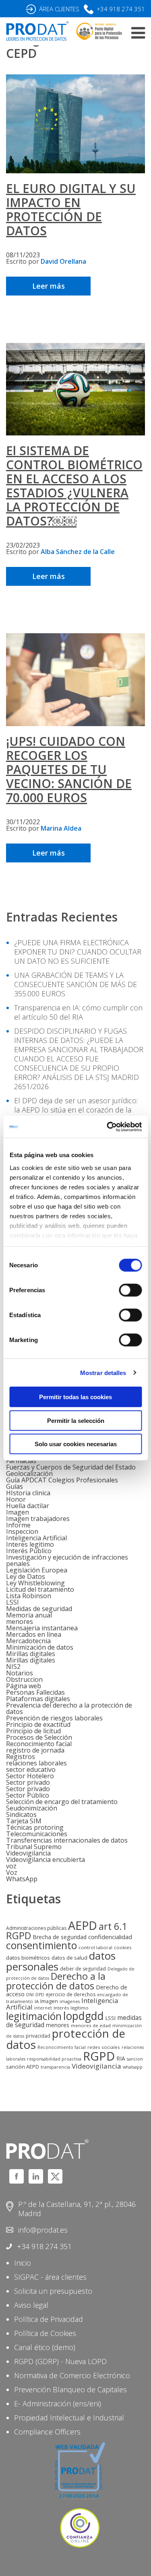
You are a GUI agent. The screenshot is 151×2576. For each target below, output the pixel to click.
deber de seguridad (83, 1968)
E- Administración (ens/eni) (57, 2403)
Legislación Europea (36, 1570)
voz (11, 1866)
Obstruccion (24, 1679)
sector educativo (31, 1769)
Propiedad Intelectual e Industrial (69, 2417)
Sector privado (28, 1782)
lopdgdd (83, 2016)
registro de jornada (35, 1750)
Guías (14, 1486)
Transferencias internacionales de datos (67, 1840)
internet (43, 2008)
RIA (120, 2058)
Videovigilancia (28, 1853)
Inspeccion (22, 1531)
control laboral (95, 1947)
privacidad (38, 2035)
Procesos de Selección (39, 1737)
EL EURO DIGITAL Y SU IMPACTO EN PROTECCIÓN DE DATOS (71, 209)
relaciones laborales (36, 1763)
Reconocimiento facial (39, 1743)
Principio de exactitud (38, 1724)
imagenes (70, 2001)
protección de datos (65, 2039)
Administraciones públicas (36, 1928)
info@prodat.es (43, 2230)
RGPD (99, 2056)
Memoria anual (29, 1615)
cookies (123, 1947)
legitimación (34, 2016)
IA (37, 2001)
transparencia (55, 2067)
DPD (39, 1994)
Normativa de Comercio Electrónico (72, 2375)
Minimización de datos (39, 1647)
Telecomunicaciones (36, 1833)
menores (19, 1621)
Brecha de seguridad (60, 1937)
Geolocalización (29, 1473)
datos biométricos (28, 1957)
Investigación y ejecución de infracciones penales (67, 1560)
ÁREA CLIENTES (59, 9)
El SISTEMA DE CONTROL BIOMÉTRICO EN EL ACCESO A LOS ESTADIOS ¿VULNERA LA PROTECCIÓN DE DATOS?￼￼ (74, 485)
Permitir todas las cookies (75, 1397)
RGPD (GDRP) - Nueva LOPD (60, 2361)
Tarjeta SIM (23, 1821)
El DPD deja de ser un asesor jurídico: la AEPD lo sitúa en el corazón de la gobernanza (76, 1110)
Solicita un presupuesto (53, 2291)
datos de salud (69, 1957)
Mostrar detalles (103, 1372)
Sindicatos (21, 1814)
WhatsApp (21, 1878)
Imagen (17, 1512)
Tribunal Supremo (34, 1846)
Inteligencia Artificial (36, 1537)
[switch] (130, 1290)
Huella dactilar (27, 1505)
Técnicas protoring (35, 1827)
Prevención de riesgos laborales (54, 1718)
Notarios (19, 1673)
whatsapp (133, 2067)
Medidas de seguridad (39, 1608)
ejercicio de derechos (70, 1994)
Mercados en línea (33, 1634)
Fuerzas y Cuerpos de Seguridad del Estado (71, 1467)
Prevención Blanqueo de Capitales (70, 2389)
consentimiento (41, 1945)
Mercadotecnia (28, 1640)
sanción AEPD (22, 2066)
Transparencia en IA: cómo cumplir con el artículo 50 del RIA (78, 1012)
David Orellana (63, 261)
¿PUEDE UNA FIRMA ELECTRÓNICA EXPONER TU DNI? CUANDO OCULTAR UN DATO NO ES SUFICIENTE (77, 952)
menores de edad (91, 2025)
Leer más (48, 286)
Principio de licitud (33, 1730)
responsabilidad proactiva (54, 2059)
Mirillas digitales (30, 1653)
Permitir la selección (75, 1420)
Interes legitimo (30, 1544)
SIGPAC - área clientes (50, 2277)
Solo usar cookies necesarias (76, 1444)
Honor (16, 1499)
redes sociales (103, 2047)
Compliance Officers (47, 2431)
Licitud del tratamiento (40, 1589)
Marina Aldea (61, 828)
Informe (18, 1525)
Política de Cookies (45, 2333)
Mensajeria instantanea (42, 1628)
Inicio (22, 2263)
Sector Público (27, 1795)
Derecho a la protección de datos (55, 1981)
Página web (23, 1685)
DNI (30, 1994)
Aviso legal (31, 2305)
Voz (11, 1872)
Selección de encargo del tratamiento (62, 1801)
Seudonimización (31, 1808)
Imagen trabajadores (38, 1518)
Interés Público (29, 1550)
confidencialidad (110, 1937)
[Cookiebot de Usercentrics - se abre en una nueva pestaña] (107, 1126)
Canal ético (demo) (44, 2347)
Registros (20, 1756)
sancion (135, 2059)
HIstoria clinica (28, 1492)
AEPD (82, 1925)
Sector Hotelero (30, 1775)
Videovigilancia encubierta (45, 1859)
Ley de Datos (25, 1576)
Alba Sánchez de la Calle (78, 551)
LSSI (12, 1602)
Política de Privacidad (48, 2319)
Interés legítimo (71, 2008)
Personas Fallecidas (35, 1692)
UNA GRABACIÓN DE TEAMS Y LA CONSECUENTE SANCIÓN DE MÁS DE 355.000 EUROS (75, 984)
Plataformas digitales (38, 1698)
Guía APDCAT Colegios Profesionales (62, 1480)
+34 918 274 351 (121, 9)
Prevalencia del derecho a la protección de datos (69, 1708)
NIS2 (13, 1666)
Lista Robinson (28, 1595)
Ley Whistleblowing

──────────

EXERCISE DETAILS = An exact copy is needed of only the lines from the top of the material through the line with "Transferencias internacionales de"; no pictures belong in it.

OUTPUT OF THE EXERCISE =
You are a GUI agent. The screenshot is 151×2576. For each target below, output the pixel to click.
deber de seguridad (83, 1968)
E- Administración (ens/eni) (57, 2403)
Legislación Europea (36, 1570)
voz (11, 1866)
Obstruccion (24, 1679)
sector educativo (31, 1769)
Propiedad Intelectual e Industrial (69, 2417)
Sector privado (28, 1782)
lopdgdd (83, 2016)
registro de jornada (35, 1750)
Guías (14, 1486)
Transferencias internacionales de datos (67, 1840)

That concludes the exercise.